** START Selected excerpt **

The title of this work "Congo Confluence" is a reference to the Congo Conference of 1884-1885 at which the European powers divided Africa into the nations we know today. This work addresses a core issue not only in Digital Media but also in globalization as a whole. This is a work in which technology is used to open a window of human access to the black box of the economic relations which already intimately connect them across the the world.
This is a work about about the materiality of digital media, the cellphones and other portable devices, laptops, built-ins and wearables. The layer of digital media which is coming to spread over every surface is not news, from media theory to industrial design this has been an exciting topic for at least a decade, however, what is not discussed, is that this information conveying layer is also a physical, material one, and that many of these materials are won from the earth under conditions which would be unacceptable to any contemporary humanist.
My point is that the idealism inspired by increasingly tiny and mobile technology is simple vanity unless it is counterbalanced with an earnest acknowledgement of the material circumstances of the technology's production. Despite all our relative wealth and security, we continue to look at the rest of the world and even each other with fear and trepidation. Increasingly it seems weapons and defence uses dominate technology research. Why? because there is injustice in the materials of our technology. It is hoped that a rapprochement with this fact will bring about more humanizing and valuable use and discussion of the state-of.-the-art technology.
It is a painful fact that the 10-year war in the DRC (Democratic Republic of Congo) is largely the result of various militias and the corrupted DRC army vying with each other for control of Coltan, Cassiterite, Niobium and other minerals vital to producing the very smaller electronic components which make our state-of the-art. By some reports, these 'conflict minerals' have resulted in the deaths, rapes and orphaning of over six million people. Every developed country, their corporations and their "aid" agencies is involved in this sorry state of affairs. The DRC, mineralogically, one of the wealthiest countries in the world, is one of the poorest. Kinshasa, the capital has less than 3 hours of electricity per day.

** END Selected excerpt **
** START Supplied data **

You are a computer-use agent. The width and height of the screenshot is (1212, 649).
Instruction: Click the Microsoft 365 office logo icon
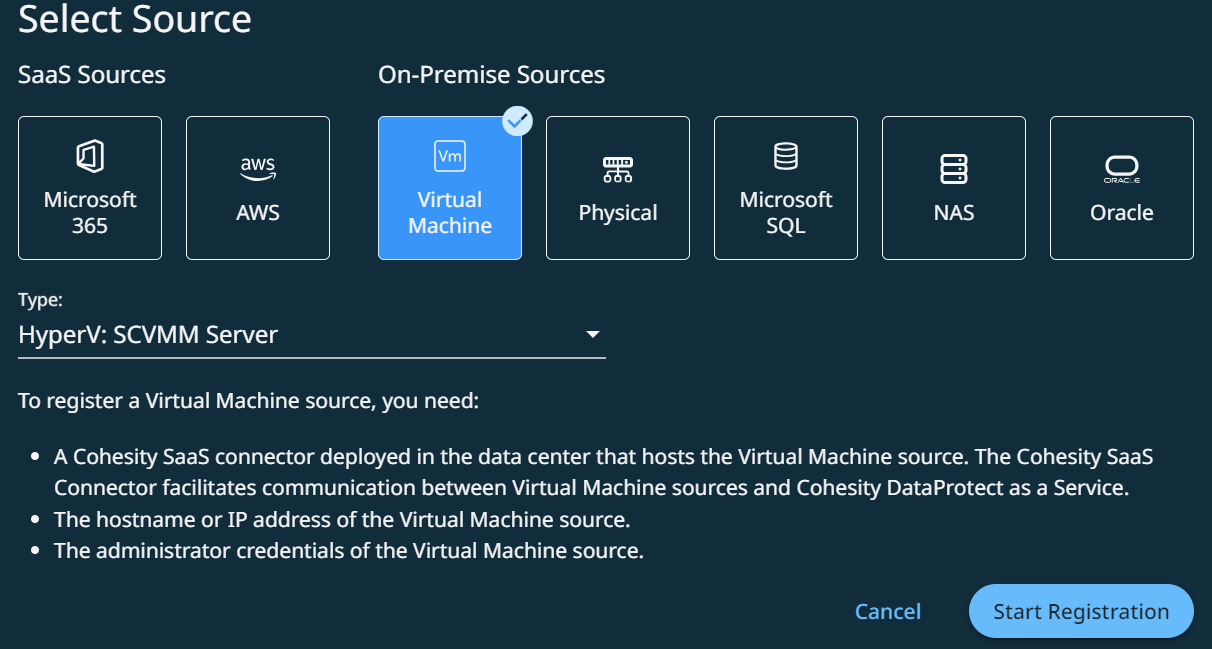pyautogui.click(x=90, y=157)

** END Supplied data **

*What you need to do*
a) Decide whether each statement agrees with the Congo Confluence text, answering yes or no and quoting the words that settle it: (i) The work's title refers to the Congo Conference of 1884-1885. (ii) Kinshasa gets more than three hours of electricity a day. (iii) The DRC is described as one of the poorest countries in the world in terms of minerals.
b) According to the Congo Confluence text, how many people have died, been raped or been orphaned because of the 'conflict minerals,' by some reports?
c) Resume the Congo Confluence text after its final sentence.

*Task-by-task outputs*
a)
(i) Yes: "is a reference to the Congo Conference of 1884-1885"
(ii) No: "Kinshasa, the capital has less than 3 hours of electricity per day."
(iii) No: "The DRC, mineralogically, one of the wealthiest countries in the world, is one of the poorest."

b) Over six million people.

c)
Nevertheless, just as it does here, life in the DRC goes on. Markets open, and people go to work and try to make a living, a career, a future. Kinshasa, over 1000 miles from the mineral-death-rich Kivu provinces, is a bustling metropolis with a thriving music industry and burgeoning contemporary art scene.
Now I know psychogeography is so y2k, and, in the early days of locative media, everybody started quoting deBord and getting big grant money for projects which largely either flopped or were no more than prototypes for industrial products which arrived on the scene 24 months later. And now that Israeli army is using deBord to blast new trajectories through people's houses in Gaza, its seems his pedigree as a leading light for radical emancipatory digital practise has become almost irredeemable.
But psychogeography can help us understand what it is like to live somewhere else without actually travelling there. Seoul's Flying City's 2003 project, mapping (for Koreans) inaccessible Pyongyang onto Seoul, had a strong resonance. So, too, I believe will the current proposed project of mapping Kinshasa onto San Jose and extending the map eastward to scale so that the eastern frontier of Congo, the aforementioned Kivu provinces so drenched in blood and hardship, the regional capital Goma, will be found right next to Denver CO.
Layering the thriving culture of today's DRC with all its hope intermingled with the reverberations of extreme injustice and pain on the relatively sedate surfaces of today's America should produce some powerful effects and, it is hopes, engender much valuable discussion and long-term exchange between the two places so tied by economic binds, to mitigate the injustice that eats away at our satisfaction with the accomplishments of the technological age.